Monday, March 17, 2014

A Fendi Bag And A Bad Attitude

The other day, I watched a Netflix documentary called, "Scatter My Ashes At Bergdorf's." It was a historical/political/social commentary on the iconic New York department store, and what it means to be a client, and/or, a designer for the retail giant. I found it fascinating, which is not surprising considering my love for "Sex and The City," "Gossip Girl," and all things NYC fashionista. But as much as I love the idea of 6 inch Loubitin's, I wouldn't be caught dead in them. In fact, I have a love-hate relationship with the entire fashion industry.

The documentary featured many well-known designers like the Alexander McQueen and Marc Jacobs, as well as the original ice princess, Anna Wintour. 

Although, if we gave Princess Elsa a bob...

But it was someone unknown, at least to me, who made the statement that I just can't forget. She said, and I'm paraphrasing, that the reason that we need stores like Bergdorf's in this country is because we need people to keep striving to be better. That striving is part of the American dream. On the contrary, I think that always trying to be, and do, more is what ails our country, and causes so much depression among it's residents.

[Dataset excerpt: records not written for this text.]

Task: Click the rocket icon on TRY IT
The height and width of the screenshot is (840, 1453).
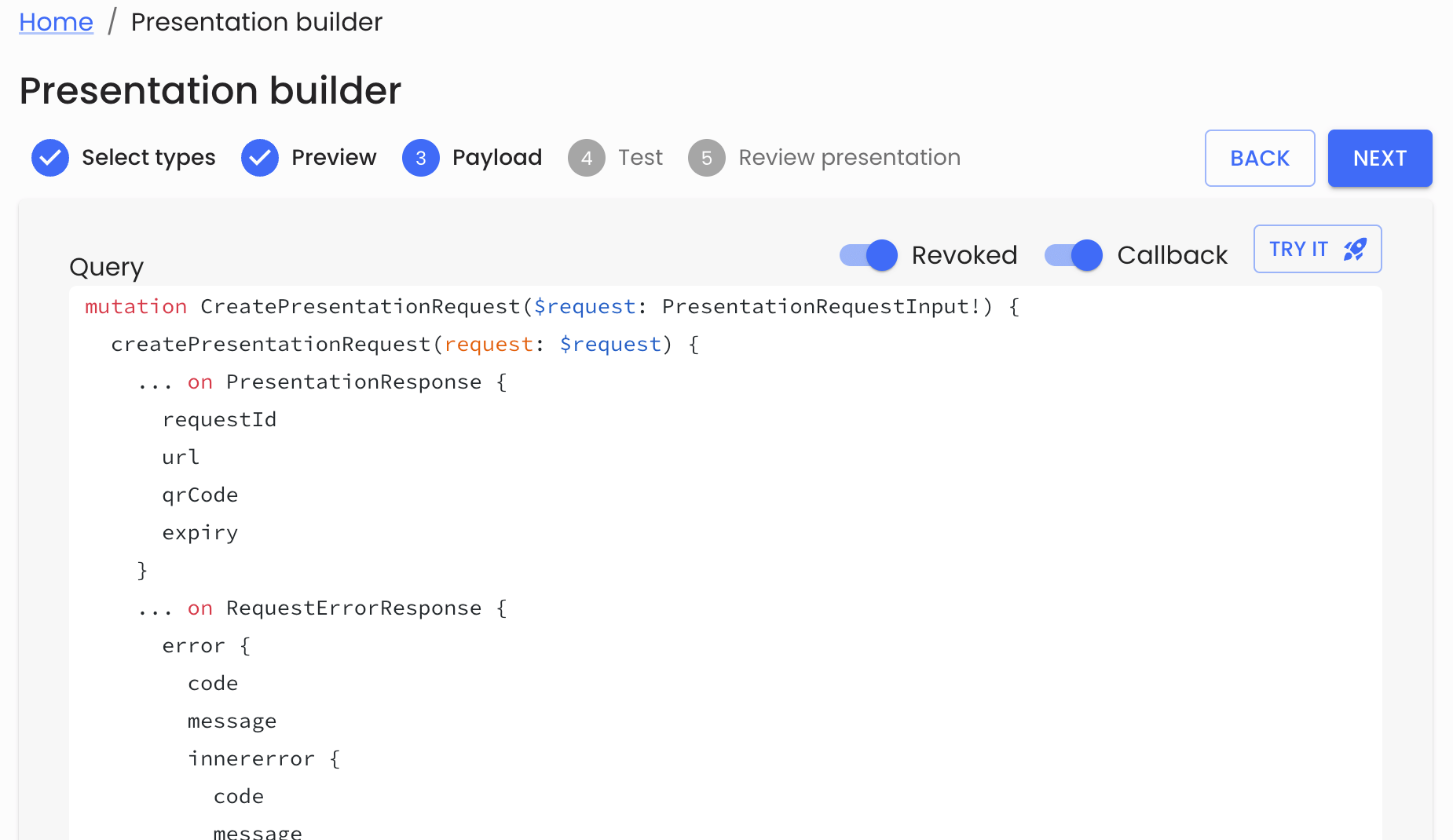Action: [1354, 249]
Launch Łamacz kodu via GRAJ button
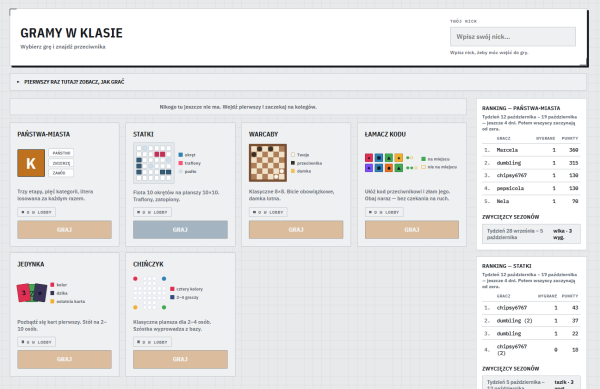This screenshot has width=600, height=389. (412, 229)

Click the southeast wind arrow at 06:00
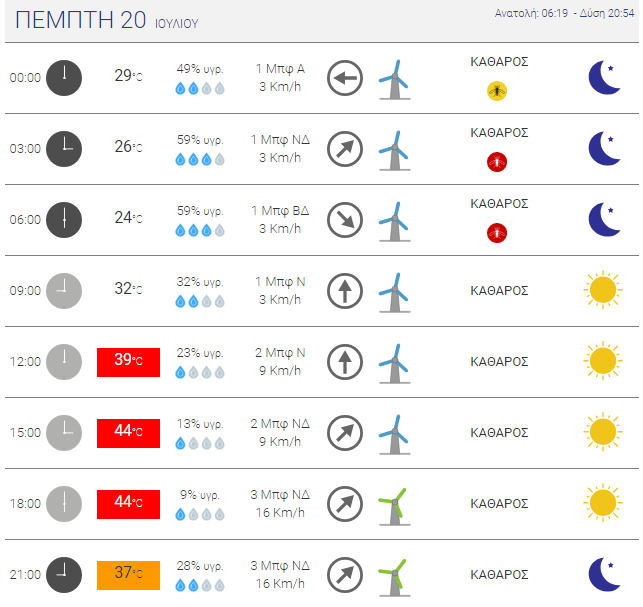(345, 220)
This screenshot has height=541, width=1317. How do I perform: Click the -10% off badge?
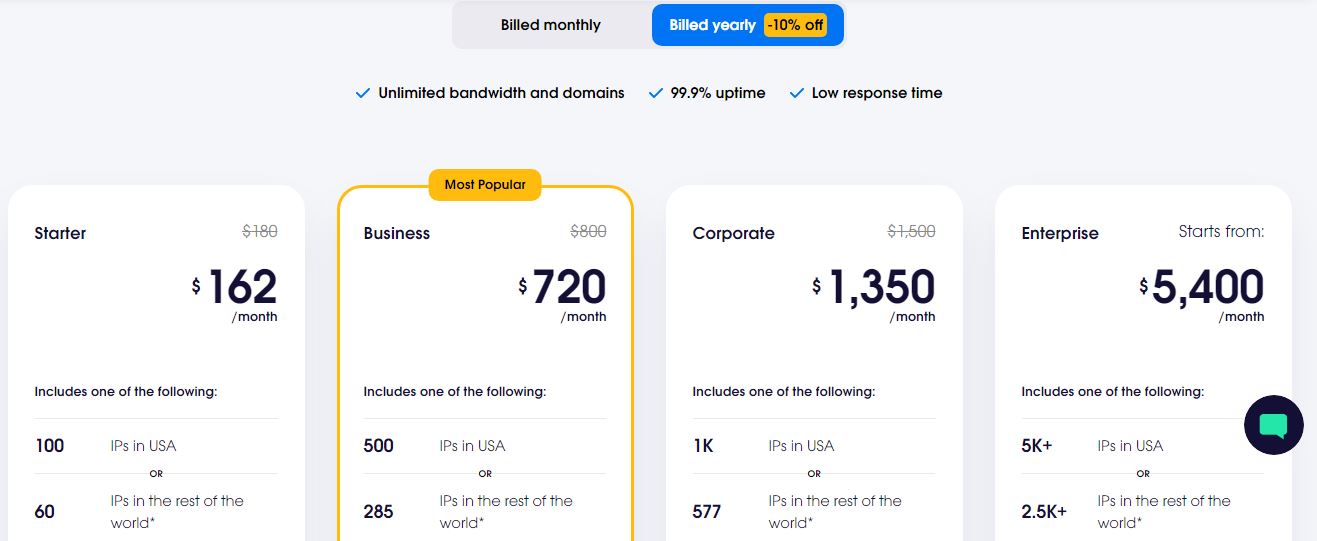tap(795, 25)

I'll admit, that fashion, and consumerism in general can be fun, exciting, creative, and possibly even empowering. But when we use words like retail therapy, I think we cross over to the dark side, because nothing external can ever solve anything internal. Ever.

Until the age of 32, I bought into this paradigm. I got excellent grades in high school, so that I could go to college. I did wonderfully in college, in order to be accepted to graduate school. I excelled in graduate school to get an internship, a post doc, my license, a practice, and so on, until I realized that I was on a wheel that would never stop turning. That's when my husband and I moved to North Carolina to slow things down a bit. But even here, in our beautiful mountain home, I can still fell the pull to do more, be more, achieve more. When will it stop?

That's why I say we all need to make a conscious decision to stop striving and start being. There is no better time than right here and right now. As Dave Matthews sings, "wash out this tired notion that the best is yet to come." Enjoy the moment. Today. Regardless of what, or who, you are wearing.